No entanto, como apontado pelas jogadoras do Bragantino, a falta de resposta ao sinal demonstra a fragilidade do protocolo sem ações efetivas. Especialistas defendem que o protocolo precisa de atualização e de sanções claras para garantir que episódios como esse não sejam ignorados.
Reações do público e da mídia esportiva
Nas redes sociais, o caso teve grande repercussão, com torcedores, jornalistas e ex-atletas expressando apoio às jogadoras. A hashtag #RespeitoNoFutebolFeminino chegou aos trending topics do X (antigo Twitter), impulsionada por movimentos feministas e páginas especializadas em futebol feminino.
A imprensa esportiva também repercutiu o caso com destaque, especialmente veículos como TNT Sports, GE.globo e UOL Esporte, que entrevistaram especialistas sobre o impacto do machismo na arbitragem.

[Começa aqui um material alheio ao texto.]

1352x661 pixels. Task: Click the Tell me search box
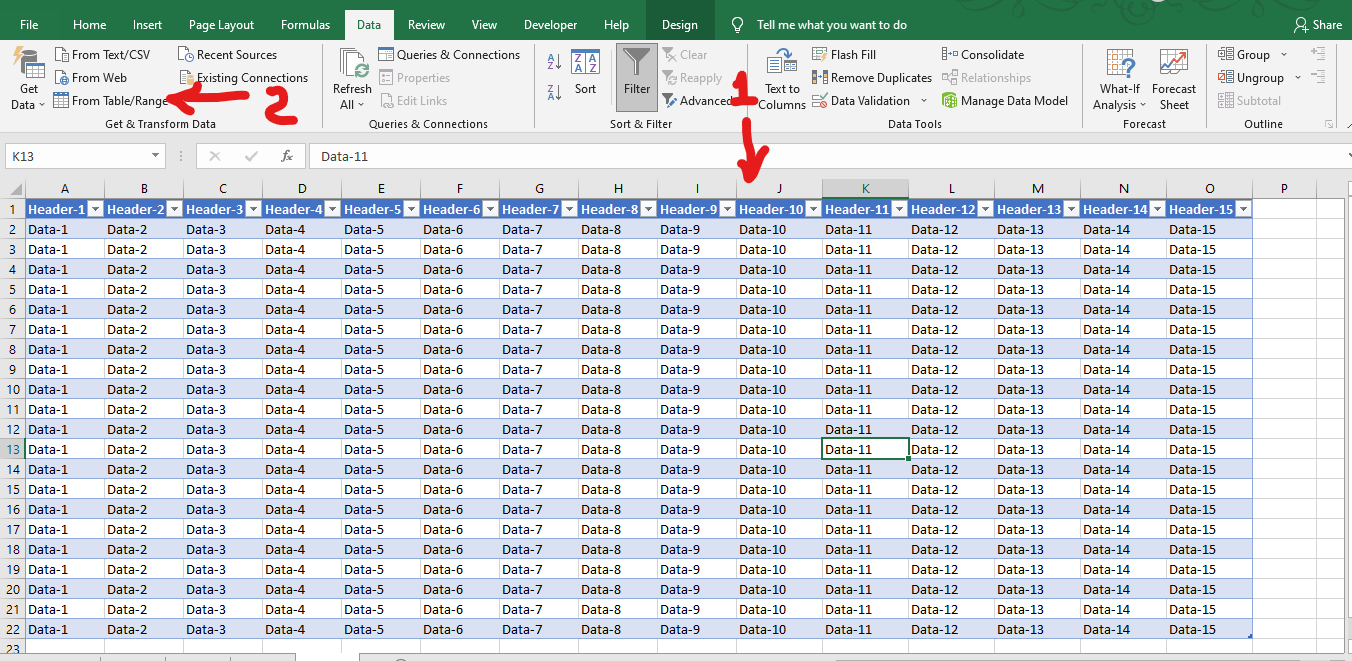coord(831,25)
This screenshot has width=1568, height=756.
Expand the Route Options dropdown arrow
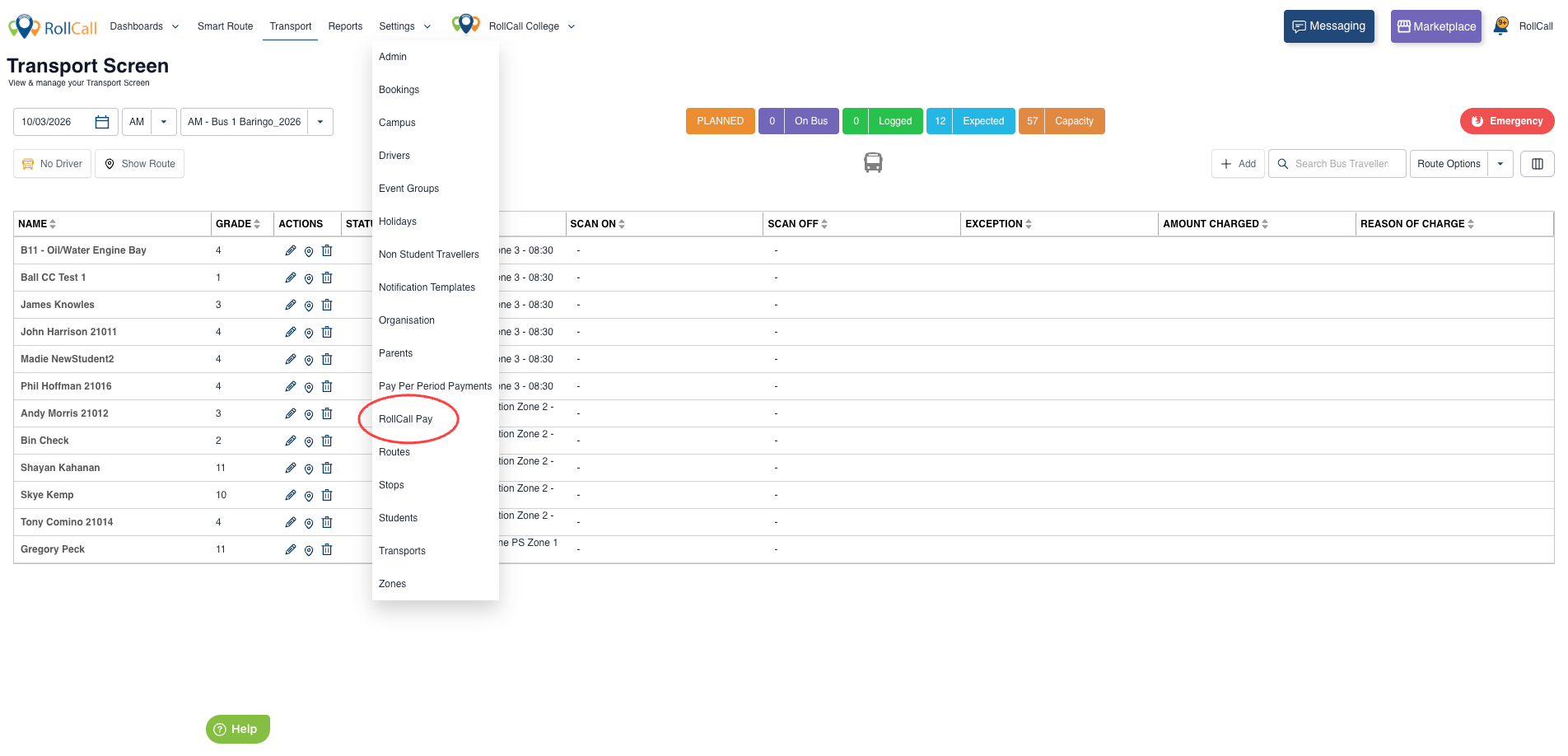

O que dizem as especialistas?
A advogada e pesquisadora de gênero no esporte, Dra. Carolina Fernandes, afirma que o episódio deve ser considerado grave:
“A arbitragem representa a autoridade máxima dentro de campo. Quando essa autoridade age com abuso, especialmente em contextos de desigualdade histórica como o futebol feminino, isso enfraquece todo o sistema de proteção que tentamos construir.”
Ela defende a criação de um canal independente de denúncias e a formação de árbitros com enfoque em diversidade e respeito como passos fundamentais.
Próximos passos: o que esperar da FPF e dos clubes
A pressão popular e institucional pode resultar em mudanças. A expectativa é que a FPF anuncie nos próximos dias as medidas tomadas após a apuração interna.
Entre as possibilidades estão:
Afastamento do árbitro envolvido até o fim das investigações;
Atualização dos protocolos de denúncia com respostas automáticas e visibilidade em tempo real;
Capacitação obrigatória para árbitros e assistentes sobre igualdade de gênero e comportamento ético;
Criação de um comitê de equidade no futebol feminino.
Conclusão
O caso envolvendo Stella e Aline Milene vai além de uma partida de futebol. Ele expõe, de forma direta e dolorosa, as barreiras que mulheres enfrentam para praticar o esporte com dignidade e segurança. A resposta da sociedade e das instituições determinará se o futebol feminino brasileiro está pronto para dar um passo real rumo à igualdade.
Para Curitiba, cidade com crescente participação no esporte feminino e destaque em competições estaduais, o episódio serve como alerta e inspiração para fortalecer iniciativas locais de respeito, inclusão e valorização das atletas.